Stored records:
++++++++++

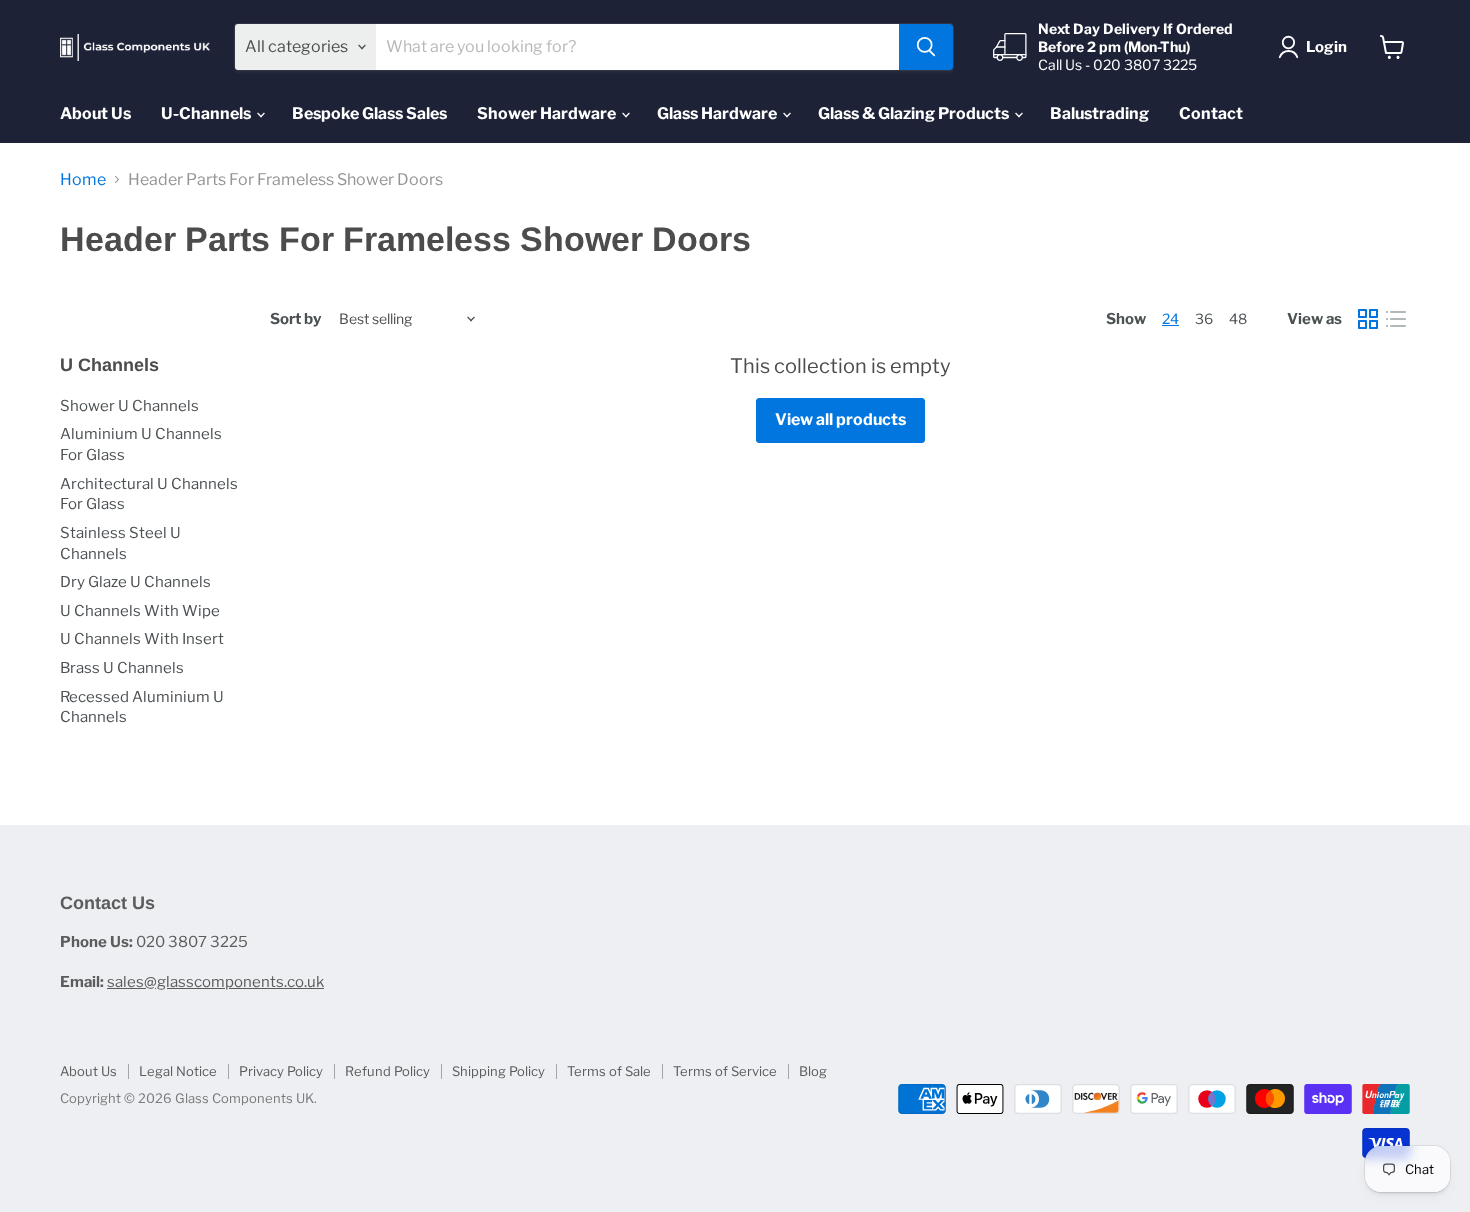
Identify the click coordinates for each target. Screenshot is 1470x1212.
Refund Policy (387, 1071)
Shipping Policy (498, 1071)
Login (1326, 47)
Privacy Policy (281, 1071)
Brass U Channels (122, 668)
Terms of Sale (609, 1071)
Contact (1211, 113)
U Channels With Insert (142, 639)
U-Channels (207, 113)
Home (83, 180)
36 (1204, 318)
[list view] (1396, 319)
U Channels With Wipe (140, 611)
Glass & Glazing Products (915, 113)
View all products (840, 419)
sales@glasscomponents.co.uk (215, 982)
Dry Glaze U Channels (135, 582)
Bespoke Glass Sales (369, 113)
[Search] (926, 47)
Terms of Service (725, 1071)
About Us (95, 113)
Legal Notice (178, 1071)
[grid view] (1368, 319)
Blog (813, 1071)
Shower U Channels (129, 406)
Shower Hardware (548, 113)
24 (1170, 318)
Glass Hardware (718, 113)
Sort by (295, 319)
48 (1238, 318)
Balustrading (1099, 113)
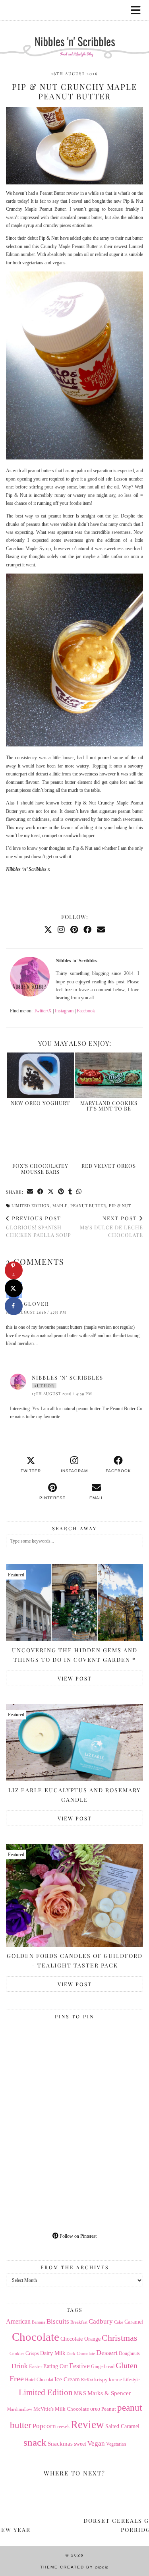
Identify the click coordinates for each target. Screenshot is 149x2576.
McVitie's (43, 2409)
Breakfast (78, 2322)
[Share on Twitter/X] (51, 1191)
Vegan (96, 2443)
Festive (79, 2366)
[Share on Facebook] (40, 1191)
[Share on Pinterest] (61, 1191)
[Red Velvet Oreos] (108, 1138)
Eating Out (55, 2366)
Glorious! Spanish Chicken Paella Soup (38, 1226)
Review (87, 2425)
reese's (63, 2426)
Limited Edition (31, 1205)
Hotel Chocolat (39, 2379)
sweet (80, 2444)
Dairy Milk (52, 2353)
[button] (138, 10)
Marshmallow (19, 2409)
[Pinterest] (74, 929)
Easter (35, 2366)
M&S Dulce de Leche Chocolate (111, 1226)
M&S (80, 2393)
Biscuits (57, 2321)
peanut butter (88, 1205)
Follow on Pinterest (77, 2236)
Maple (60, 1205)
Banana (38, 2322)
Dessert (107, 2353)
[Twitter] (48, 929)
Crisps (32, 2353)
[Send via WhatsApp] (79, 1191)
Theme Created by (74, 2567)
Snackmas (60, 2443)
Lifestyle (131, 2379)
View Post (75, 1678)
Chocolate (35, 2336)
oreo (95, 2409)
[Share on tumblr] (70, 1191)
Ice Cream (67, 2379)
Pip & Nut (120, 1205)
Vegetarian (116, 2444)
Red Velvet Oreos (108, 1165)
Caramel (133, 2322)
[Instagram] (61, 929)
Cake (118, 2322)
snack (34, 2442)
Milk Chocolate (72, 2409)
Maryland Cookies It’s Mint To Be (108, 1105)
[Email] (101, 929)
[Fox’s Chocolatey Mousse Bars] (40, 1138)
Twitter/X (43, 1011)
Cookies (17, 2353)
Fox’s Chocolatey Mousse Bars (40, 1168)
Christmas (119, 2338)
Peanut (108, 2409)
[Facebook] (87, 929)
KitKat (87, 2379)
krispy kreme (108, 2379)
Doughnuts (129, 2353)
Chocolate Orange (80, 2339)
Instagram (64, 1011)
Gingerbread (102, 2366)
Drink (20, 2366)
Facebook (86, 1011)
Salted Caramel (122, 2426)
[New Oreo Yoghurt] (40, 1075)
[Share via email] (30, 1191)
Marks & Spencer (109, 2393)
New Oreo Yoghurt (40, 1102)
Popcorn (44, 2426)
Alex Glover (27, 1303)
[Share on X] (14, 1288)
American (18, 2321)
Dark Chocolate (80, 2353)
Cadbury (101, 2321)
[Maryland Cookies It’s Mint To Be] (108, 1075)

++++++++++

What is required: For the data above, return an exact copy that contains no pictures.

Output for this exercise:
Identify the click coordinates for each target. Screenshot is 1470x1212.
Refund Policy (387, 1071)
Shipping Policy (498, 1071)
Login (1326, 47)
Privacy Policy (281, 1071)
Brass U Channels (122, 668)
Terms of Sale (609, 1071)
Contact (1211, 113)
U Channels With Insert (142, 639)
U-Channels (207, 113)
Home (83, 180)
36 (1204, 318)
[list view] (1396, 319)
U Channels With Wipe (140, 611)
Glass & Glazing Products (915, 113)
View all products (840, 419)
sales@glasscomponents.co.uk (215, 982)
Dry Glaze U Channels (135, 582)
Bespoke Glass Sales (369, 113)
[Search] (926, 47)
Terms of Service (725, 1071)
About Us (95, 113)
Legal Notice (178, 1071)
[grid view] (1368, 319)
Blog (813, 1071)
Shower U Channels (129, 406)
Shower Hardware (548, 113)
24 (1170, 318)
Glass Hardware (718, 113)
Sort by (295, 319)
48 (1238, 318)
Balustrading (1099, 113)
Identify the click coordinates for each target. Screenshot is 149x2576.
McVitie's (43, 2409)
Breakfast (78, 2322)
[Share on Twitter/X] (51, 1191)
Vegan (96, 2443)
Festive (79, 2366)
[Share on Facebook] (40, 1191)
[Share on Pinterest] (61, 1191)
[Red Velvet Oreos] (108, 1138)
Eating Out (55, 2366)
Glorious! Spanish Chicken Paella Soup (38, 1226)
Review (87, 2425)
reese's (63, 2426)
Limited Edition (31, 1205)
Hotel Chocolat (39, 2379)
sweet (80, 2444)
Dairy Milk (52, 2353)
[button] (138, 10)
Marshmallow (19, 2409)
[Pinterest] (74, 929)
Easter (35, 2366)
M&S Dulce de Leche Chocolate (111, 1226)
M&S (80, 2393)
Biscuits (57, 2321)
peanut butter (88, 1205)
Follow on Pinterest (77, 2236)
Maple (60, 1205)
Banana (38, 2322)
Dessert (107, 2353)
[Twitter] (48, 929)
Crisps (32, 2353)
[Send via WhatsApp] (79, 1191)
Theme Created by (74, 2567)
Snackmas (60, 2443)
Lifestyle (131, 2379)
View Post (75, 1678)
Chocolate (35, 2336)
oreo (95, 2409)
[Share on tumblr] (70, 1191)
Ice Cream (67, 2379)
Pip & Nut (120, 1205)
Vegetarian (116, 2444)
Red Velvet Oreos (108, 1165)
Caramel (133, 2322)
[Instagram] (61, 929)
Cake (118, 2322)
snack (34, 2442)
Milk Chocolate (72, 2409)
Maryland Cookies It’s Mint To Be (108, 1105)
[Email] (101, 929)
[Fox’s Chocolatey Mousse Bars] (40, 1138)
Twitter/X (43, 1011)
Cookies (17, 2353)
Fox’s Chocolatey Mousse Bars (40, 1168)
Christmas (119, 2338)
Peanut (108, 2409)
[Facebook] (87, 929)
KitKat (87, 2379)
krispy kreme (108, 2379)
Doughnuts (129, 2353)
Chocolate Orange (80, 2339)
Instagram (64, 1011)
Gingerbread (102, 2366)
Drink (20, 2366)
Facebook (86, 1011)
Salted Caramel (122, 2426)
[New Oreo Yoghurt] (40, 1075)
[Share via email] (30, 1191)
Marks & Spencer (109, 2393)
New Oreo Yoghurt (40, 1102)
Popcorn (44, 2426)
Alex Glover (27, 1303)
[Share on X] (14, 1288)
American (18, 2321)
Dark Chocolate (80, 2353)
Cadbury (101, 2321)
[Maryland Cookies It’s Mint To Be] (108, 1075)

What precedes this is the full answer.